TWE leads change in addressing parental leave inequities

Australia’s largest wine company, Treasury Wine Estates (TWE) is enhancing its parental support offering as it works toward achieving 50 percent female representation in leadership roles by 2025.

TWE has today announced industry-leading parental support benefits for its employees in Australia, designed to champion gender equality and inclusion.

The progressive policy provides men and women with equal access to paid primary carer’s leave and up to 12 months’ superannuation contributions, even during the unpaid portion of parental leave.

Under the policy, secondary carer’s will also receive six weeks’ paid leave. Beyond financial support, TWE will also offer access to training, resources and continued connection with the workplace to address the disadvantages often faced by those who take extended leave from work.

“We are incredibly proud to be launching what we believe is the leading parental support offering in the wine industry,” said Katie Hodgson, chief people officer at TWE.

Hodgson says that, while the changes are designed to engage and retain women and increase gender diversity in leadership roles, the gender-neutral policies will benefit everybody.

“This is such an important change because it predominately affects our employees mid-career, which has positive flow-on impacts for women moving into leadership positions while also benefiting men as we recognise the importance of shared parenting responsibilities as critical in closing the gender gap,” she said.

“We’ve set a bold target of achieving 50% women representation in leadership positions by 2025 and these changes form part of a range of investments we’re making to achieve this goal.”

While 41% of leadership positions at TWE are currently held by women, when it comes to the industry more broadly, women in the wine sector still make up well below 50% of the workforce.
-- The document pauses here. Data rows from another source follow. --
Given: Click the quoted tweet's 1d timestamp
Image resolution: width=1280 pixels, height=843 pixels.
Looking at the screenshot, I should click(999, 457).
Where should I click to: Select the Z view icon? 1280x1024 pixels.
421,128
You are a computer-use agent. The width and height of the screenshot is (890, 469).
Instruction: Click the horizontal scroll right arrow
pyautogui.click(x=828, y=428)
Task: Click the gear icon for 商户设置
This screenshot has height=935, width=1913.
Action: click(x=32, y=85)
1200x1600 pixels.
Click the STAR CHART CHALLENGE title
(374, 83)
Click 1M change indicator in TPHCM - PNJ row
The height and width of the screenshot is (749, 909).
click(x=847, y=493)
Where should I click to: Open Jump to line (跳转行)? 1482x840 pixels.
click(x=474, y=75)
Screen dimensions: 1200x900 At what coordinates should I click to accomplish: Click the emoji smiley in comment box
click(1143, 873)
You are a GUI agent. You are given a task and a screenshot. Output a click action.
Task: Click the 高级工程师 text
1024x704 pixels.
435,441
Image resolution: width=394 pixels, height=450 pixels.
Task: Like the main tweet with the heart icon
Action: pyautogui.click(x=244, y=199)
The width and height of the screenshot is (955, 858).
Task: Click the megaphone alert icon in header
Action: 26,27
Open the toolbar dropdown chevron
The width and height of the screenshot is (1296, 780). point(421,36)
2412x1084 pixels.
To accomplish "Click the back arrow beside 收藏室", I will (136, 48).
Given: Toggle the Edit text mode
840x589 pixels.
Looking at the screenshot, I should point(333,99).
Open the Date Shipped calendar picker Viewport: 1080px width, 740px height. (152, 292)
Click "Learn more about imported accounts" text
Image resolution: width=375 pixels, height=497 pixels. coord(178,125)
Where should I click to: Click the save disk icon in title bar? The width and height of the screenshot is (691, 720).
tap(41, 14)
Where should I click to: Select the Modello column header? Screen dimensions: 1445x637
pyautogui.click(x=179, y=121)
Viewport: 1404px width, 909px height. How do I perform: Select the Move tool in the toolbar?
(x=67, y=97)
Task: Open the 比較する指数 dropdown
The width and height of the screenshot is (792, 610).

This number reduces even further when looking at leadership and senior roles in the industry, with female representation estimated at 8–10%, meaning there is still a long way to go for the sector to reflect the broader population.

In Australia, women typically retire with around half as much superannuation as men, with time out of the workforce to care for children cited as one of the biggest contributing factors. Paid superannuation during parental leave creates an opportunity for women to boost their retirement savings and help narrow the superannuation gender gap.

“At TWE, we encourage people to bring their whole selves to work, and as part of that we’re moving to create a work environment and policy framework that support all elements of our employees’ lives,” concluded Hodgson.